> [WHAT THE TASK ASKS] Rewrite the items from the line with "Given: Clear the selected Topic filter" to the line with "Looking at the", changing "Topic" to "Category" and keeping everything else the same. Leave the pictures out of your answer.

> [PROVIDED RECORDS]

--- begin ---

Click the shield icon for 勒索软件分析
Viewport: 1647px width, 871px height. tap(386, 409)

--- end ---
--- begin ---

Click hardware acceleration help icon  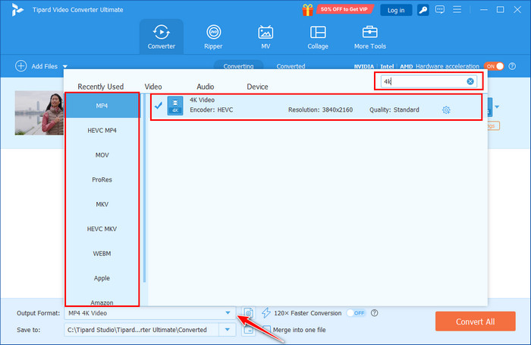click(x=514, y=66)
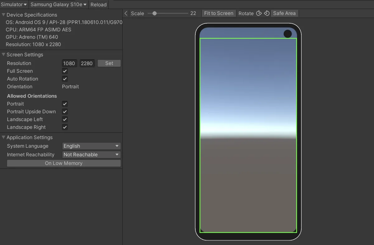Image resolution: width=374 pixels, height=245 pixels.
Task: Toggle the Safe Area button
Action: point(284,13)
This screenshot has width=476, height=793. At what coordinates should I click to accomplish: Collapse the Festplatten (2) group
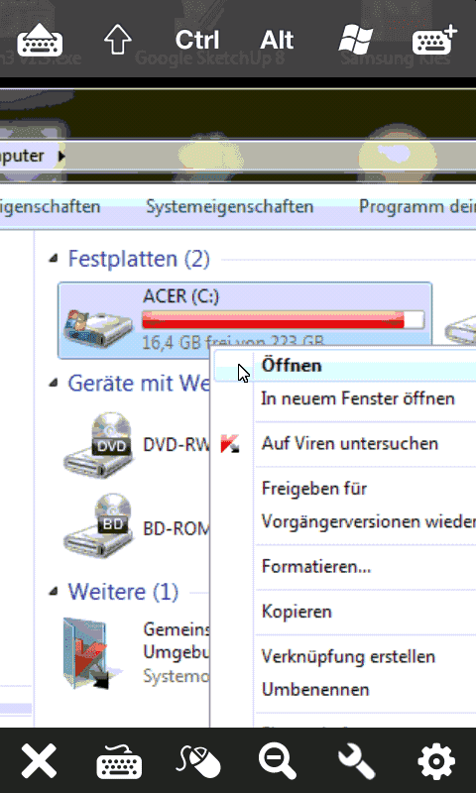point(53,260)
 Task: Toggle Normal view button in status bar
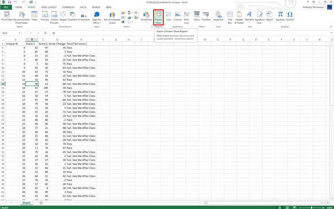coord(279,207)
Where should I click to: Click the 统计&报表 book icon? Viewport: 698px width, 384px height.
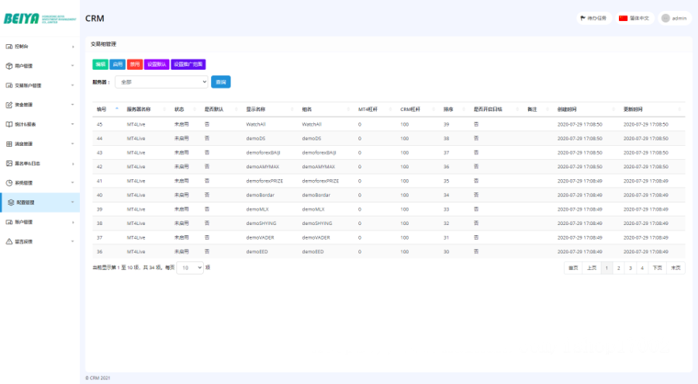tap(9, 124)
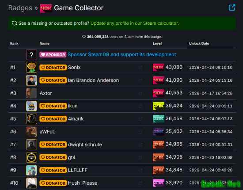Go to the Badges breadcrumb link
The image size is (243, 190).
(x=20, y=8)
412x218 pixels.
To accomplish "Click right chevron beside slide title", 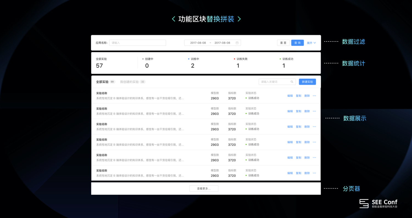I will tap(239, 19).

--- end ---
--- begin ---

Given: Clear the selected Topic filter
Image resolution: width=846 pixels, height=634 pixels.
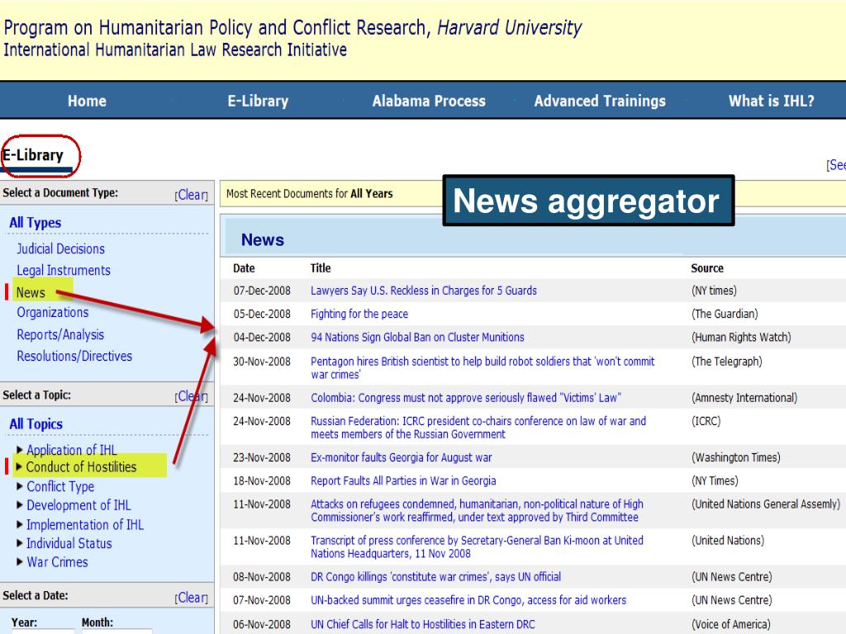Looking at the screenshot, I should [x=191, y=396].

--- end ---

> [SOLVED PROBLEM]
Given: Clear the selected Category filter
Image resolution: width=846 pixels, height=634 pixels.
Looking at the screenshot, I should [x=191, y=396].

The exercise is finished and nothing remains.